Elly Griffiths: The Dark Angel

Elly Griffiths goes from strength to strength with her Ruth Galloway series. She’s created a long form look at a main character that most readers not only love, but identify with. In this outing as Ruth hits the beach with her glam friend Shona, her discomfort at wearing her old black one piece in public is something pretty much any woman can relate to. But of course there’s more than an identification with Ruth Galloway that makes Griffiths’ novels a standout – she’s an effortless and energetic storyteller who punctuates her writing with healthy dollops of humor. What’s not to love?
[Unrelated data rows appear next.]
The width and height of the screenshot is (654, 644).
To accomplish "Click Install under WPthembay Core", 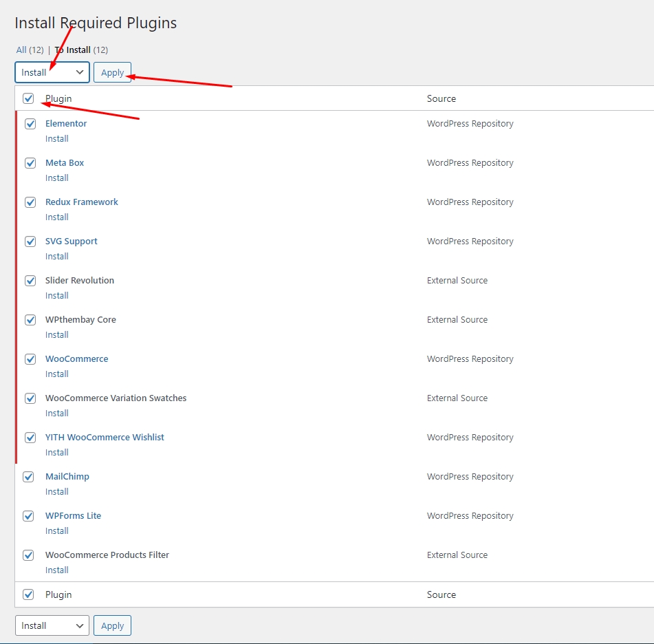I will [57, 334].
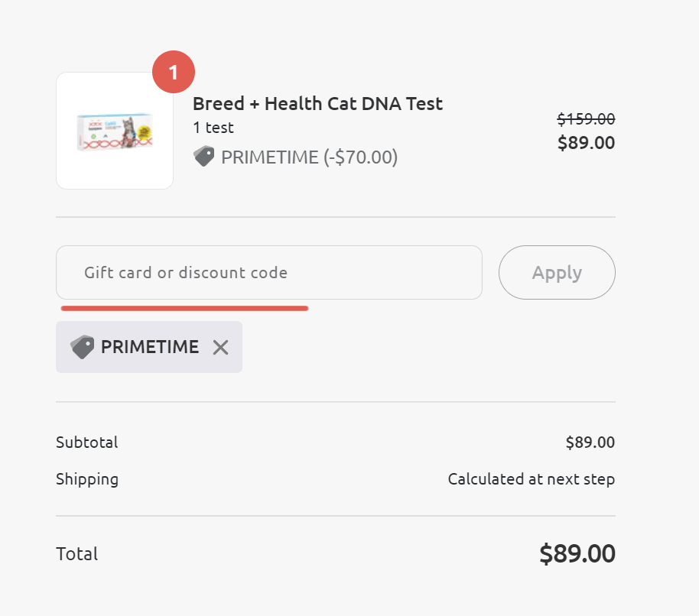Click the Shipping label
699x616 pixels.
tap(87, 479)
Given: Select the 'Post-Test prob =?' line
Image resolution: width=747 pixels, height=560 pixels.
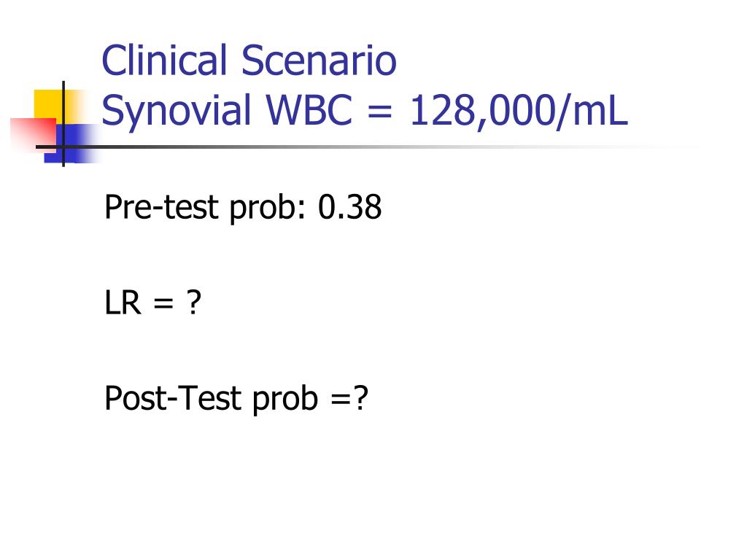Looking at the screenshot, I should click(x=236, y=399).
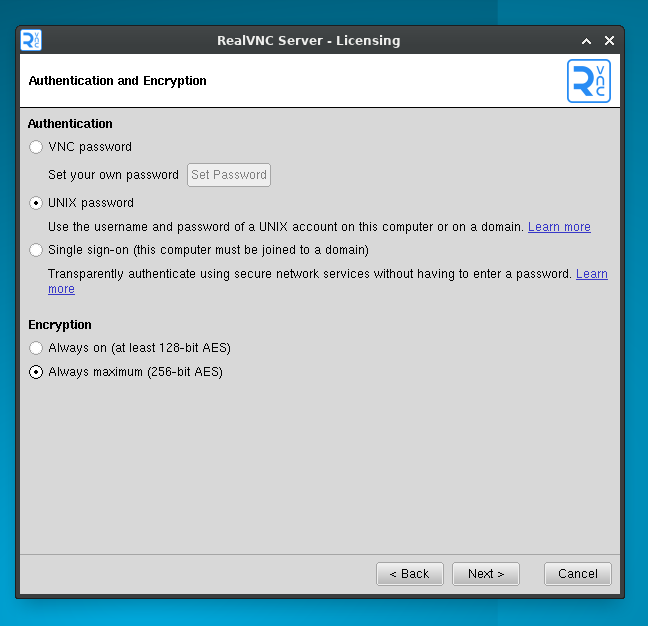The height and width of the screenshot is (626, 648).
Task: Select Always on (at least 128-bit AES)
Action: click(37, 348)
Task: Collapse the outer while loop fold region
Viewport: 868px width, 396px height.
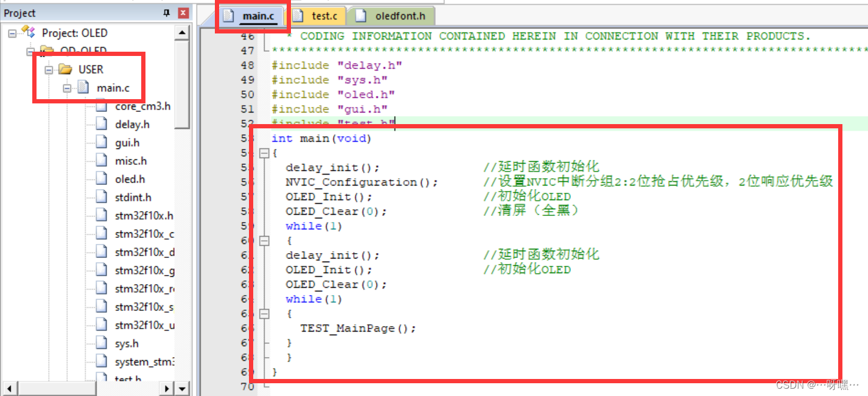Action: (x=264, y=240)
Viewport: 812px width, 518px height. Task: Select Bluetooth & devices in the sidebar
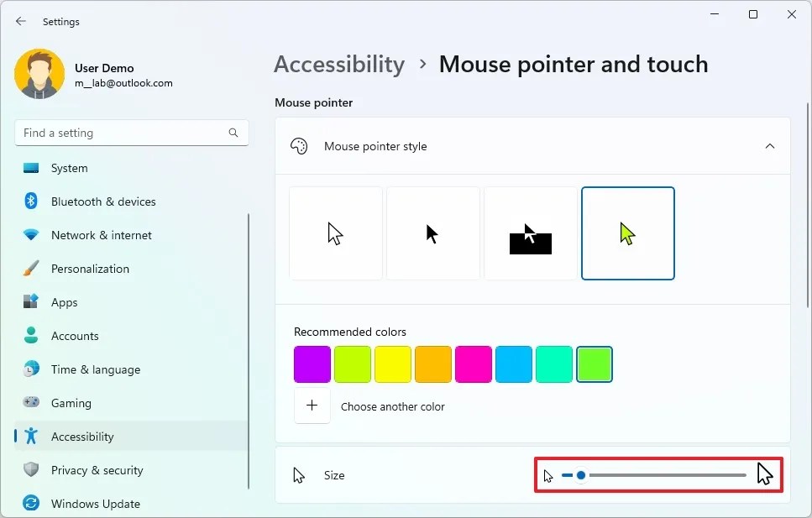105,201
As the book opens, Ruth is reluctantly attending the wedding of policeman “Cloughie” – a likable good guy on DCI Nelson’s team – to a glam actress. Ruth dreads seeing Nelson and his presently pregnant wife Michelle. Regular readers of the series are aware that Ruth and Nelson have an illegitimate daughter, Kate, and that Michelle tolerates Nelson’s small participation in Kate’s life. Spicing things up is a recent affair between Michelle and Tim, another officer who worked for Nelson, and Michelle is far from sure that the baby she’s carrying is Nelson’s.
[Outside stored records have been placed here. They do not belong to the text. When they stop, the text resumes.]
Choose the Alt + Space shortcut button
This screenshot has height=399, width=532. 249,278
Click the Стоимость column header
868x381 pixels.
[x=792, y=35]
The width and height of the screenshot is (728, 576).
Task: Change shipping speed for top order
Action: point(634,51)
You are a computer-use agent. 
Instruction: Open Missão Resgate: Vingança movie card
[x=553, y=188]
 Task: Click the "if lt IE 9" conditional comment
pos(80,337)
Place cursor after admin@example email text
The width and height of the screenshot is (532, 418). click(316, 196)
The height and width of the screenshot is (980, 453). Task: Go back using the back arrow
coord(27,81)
Despite Kate’s complete appreciation of a sparkly bride, all Ruth can think is that she needs a vacation, and when she gets a call from a former colleague in Italy, asking her to consult on some bones and offering her a free place to stay for two weeks, she hurriedly accepts, taking her friend Shona and her son Louis along.

The bones are certainly curious – the skeleton her friend has discovered was found buried face down with a small stone wedged in his mouth – and Ruth’s professional curiosity (she’s an archeologist) is certainly piqued. She balances work with vacation in this novel, giving the reader a luscious virtual tour of the small village in the Italian hills where they are staying.

All the same, Griffiths is up to her usual tricks – she has a love of the slightly gothic and of history, and she brings in the Romans, Mussolini, an earthquake, a couple blackouts, a mysterious boar’s tooth and of course, a dead body in an appropriately goth location.

Back in King’s Lynn, Ruth’s hometown, Nelson is slightly troubled by the release of a prisoner he put away for killing his family. The man appears to have become a Christian in prison but Nelson is not so sure. Griffiths takes all these elements and creates a great story with them, even somehow believably getting both Nelson and Cathbad to Italy. Plus there’s a real wowser of an ending, with complicated repercussions for just about every major character. This is another great read from this more than reliable author.